Screenshot grounding data:

################

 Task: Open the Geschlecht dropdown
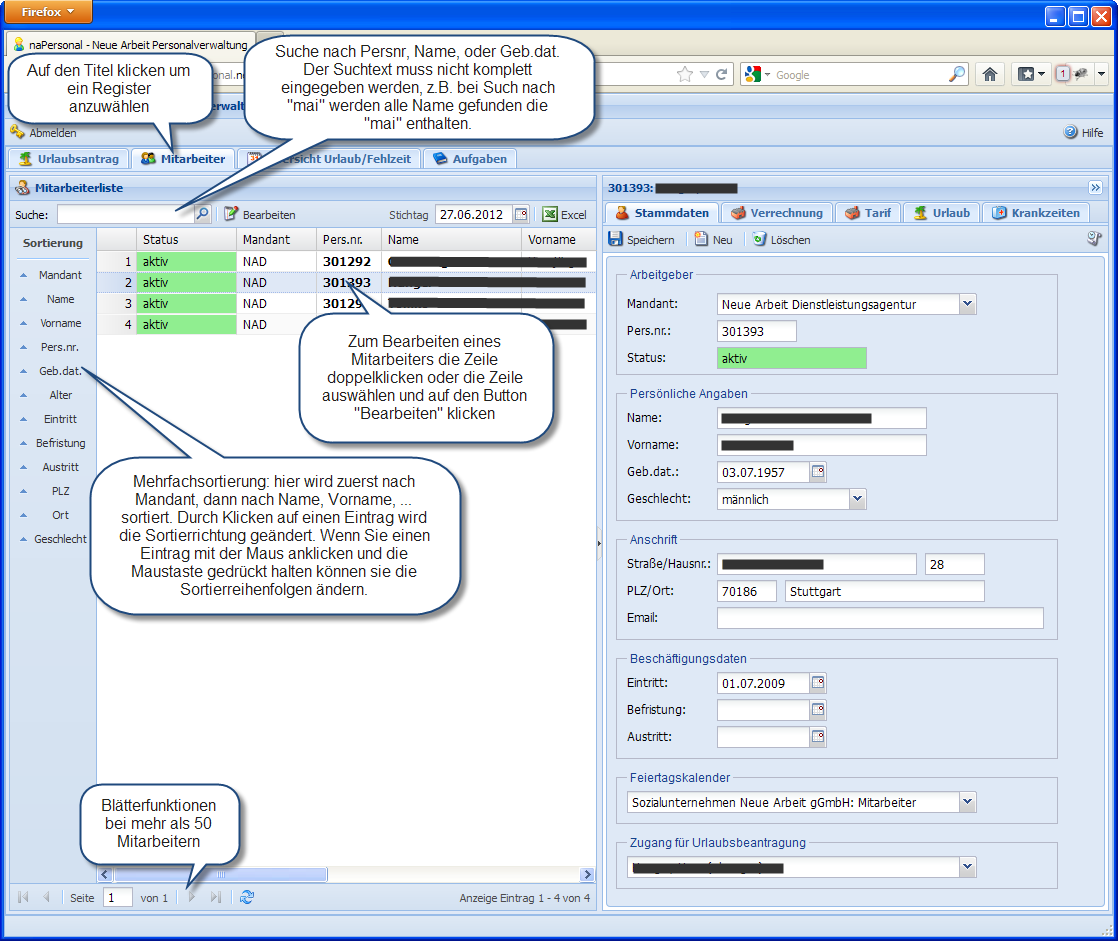[856, 499]
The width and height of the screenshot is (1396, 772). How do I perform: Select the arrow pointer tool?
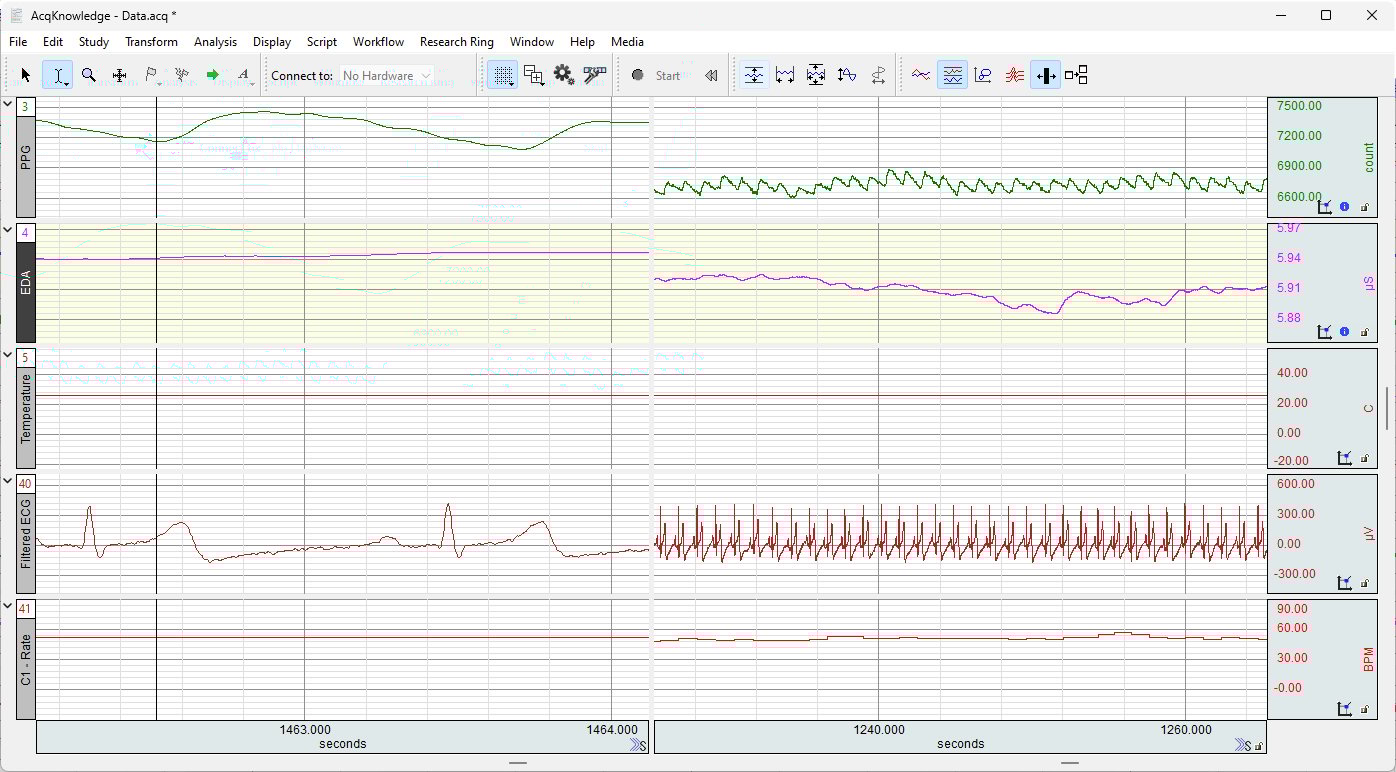click(26, 75)
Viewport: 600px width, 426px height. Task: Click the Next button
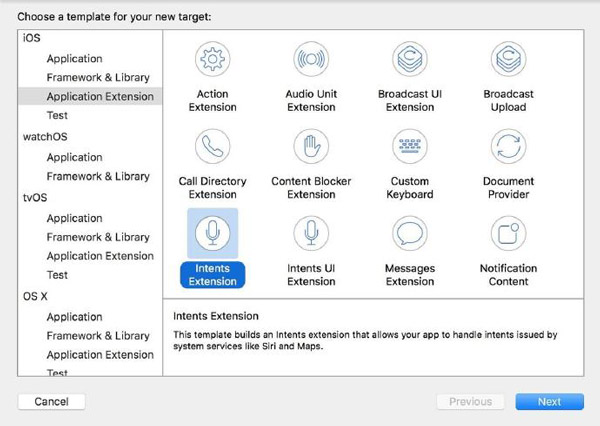549,401
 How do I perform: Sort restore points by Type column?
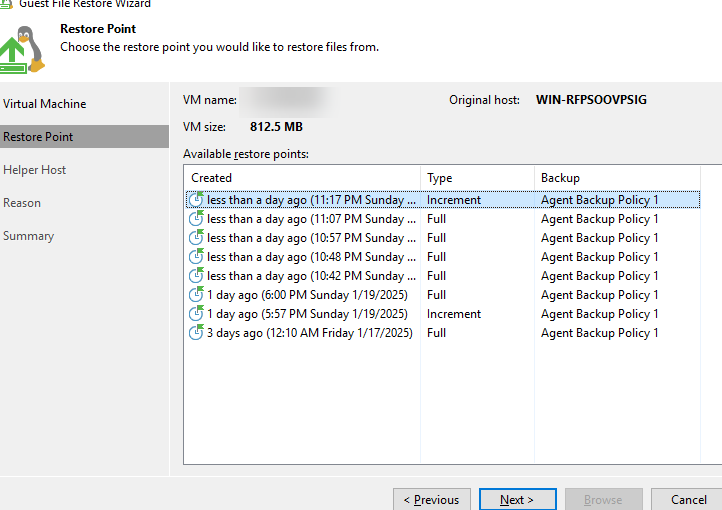(476, 178)
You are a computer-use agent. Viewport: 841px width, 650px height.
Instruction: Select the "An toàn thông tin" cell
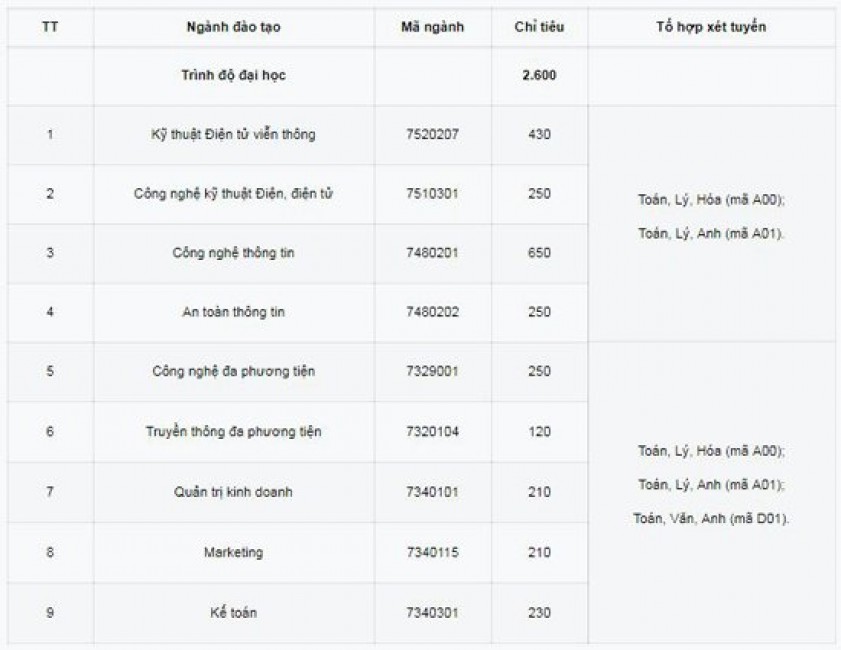click(x=233, y=312)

################

With all pictures excluded, output exactly the lines from the one containing "How do I perform: Sort" through the final line of the entries, inclusive.

_EXERCISE OUTPUT:_
 How do I perform: Sort restore points by Type column?
(476, 178)
You are a computer-use agent. Viewport: 841px width, 650px height.
Instruction: Select the "An toàn thông tin" cell
click(x=233, y=312)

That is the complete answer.